__本文__

★ ★ ★

図9:スピーカーのインピーダンス測定 出典:JEITA規格 スピーカーシステム(EIAJ RC-8124A)

生体細胞の膜容量測定

 生体細胞のように微弱な信号を取り扱う場合はロックインアンプを使ってインピーダンス測定を行う。下記は唾液腺や涙腺などの分泌細胞の研究で使われているパッチクランプ法による生体細胞膜の容量を測定する仕組みである。


図10:生体細胞の膜容量測定 出典:生体信号の計測と信号処理(電気学会論文誌C、2002年 Vol,122-C No.9)

圧電粉体レベルセンサーの測定

 複写機のトナーの残量を検知するにはケースに入った粉体量の測定が必要となる。ここで使われるセンサーは圧電振動子と粉体を接触させることによって圧電素子のインピーダンスが変化する現象が生じる。


図11:粉体量と圧電素子の特性変化 出典:圧電粉体レベルセンサTSPシリーズ(TDKホームページ)

 圧電素子を振動させてインピーダンスを測定するには周波数特性分析器(FRA)が使われる。周波数特性分析器に内蔵された発振器の周波数をスイープさせて、圧電素子に流れる電流と端子間の電圧を同時に測定することによってインピーダンスが求められる。

★ ★ ★

__記述課題 a__
下の行のうち、「Screen dimensions: 1030x1592」を含む行から最後の行までを、両端の行も含めてそのまま書き写しなさい。

★ ★ ★

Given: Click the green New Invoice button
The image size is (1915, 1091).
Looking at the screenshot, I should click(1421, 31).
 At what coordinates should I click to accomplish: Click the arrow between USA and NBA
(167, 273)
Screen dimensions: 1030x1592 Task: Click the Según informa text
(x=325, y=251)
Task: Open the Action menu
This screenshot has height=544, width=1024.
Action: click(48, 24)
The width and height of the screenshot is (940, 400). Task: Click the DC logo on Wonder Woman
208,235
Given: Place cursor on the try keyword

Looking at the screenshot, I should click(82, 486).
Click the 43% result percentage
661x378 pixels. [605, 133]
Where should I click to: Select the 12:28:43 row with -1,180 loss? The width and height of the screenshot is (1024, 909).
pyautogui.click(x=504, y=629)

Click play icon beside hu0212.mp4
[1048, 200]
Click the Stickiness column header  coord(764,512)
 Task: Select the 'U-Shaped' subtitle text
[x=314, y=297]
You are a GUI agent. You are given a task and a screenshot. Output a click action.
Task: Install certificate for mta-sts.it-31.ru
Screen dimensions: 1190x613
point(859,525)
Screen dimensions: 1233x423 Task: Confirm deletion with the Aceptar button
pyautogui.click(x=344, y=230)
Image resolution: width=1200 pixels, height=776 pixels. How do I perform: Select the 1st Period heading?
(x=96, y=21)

★ ★ ★

__記述課題 b__
インピーダンス測定についての本文の続きを、最後の文の次から書きなさい。

__出力 a__
Screen dimensions: 1030x1592 Task: Click the Según informa text
(x=325, y=251)
Task: Open the Action menu
This screenshot has height=544, width=1024.
Action: click(48, 24)
The width and height of the screenshot is (940, 400). Task: Click the DC logo on Wonder Woman
208,235
Given: Place cursor on the try keyword

Looking at the screenshot, I should click(82, 486).
Click the 43% result percentage
661x378 pixels. [605, 133]
Where should I click to: Select the 12:28:43 row with -1,180 loss? The width and height of the screenshot is (1024, 909).
pyautogui.click(x=504, y=629)

Click play icon beside hu0212.mp4
[1048, 200]
Click the Stickiness column header  coord(764,512)
 Task: Select the 'U-Shaped' subtitle text
[x=314, y=297]
You are a GUI agent. You are given a task and a screenshot. Output a click action.
Task: Install certificate for mta-sts.it-31.ru
Screen dimensions: 1190x613
point(859,525)
Screen dimensions: 1233x423 Task: Confirm deletion with the Aceptar button
pyautogui.click(x=344, y=230)
Image resolution: width=1200 pixels, height=776 pixels. How do I perform: Select the 1st Period heading?
(x=96, y=21)

__出力 b__
図12:圧電素子のインピーダンス測定

【ミニ解説】周波数特性分析器(FRA)

 周波数特性分析器はサーボアナライザーとも言われている測定器である。測定対象に信号を与えて、その周波数特性を得るものである。

 本体には信号発生器と2組の信号の大きさと基準信号との位相差を測定できる回路が組み込まれている。ロックインアンプによってインピーダンス測定装置を構築するより簡単であるが、測定対象にあわせた周辺機器の選定には知識が必要となる。

 位相検波器を用いた周波数特性分析器は大きなダイナミックレンジが得られる特長がある。最近は測定信号を直接A-D変換器で読み取り、デジタル信号処理によって周波数特性を得る仕組みがオシロスコープのFRAオプションとして用意されているがダイナミックレンジは信号を読み取るA-D変換器の能力に依存する。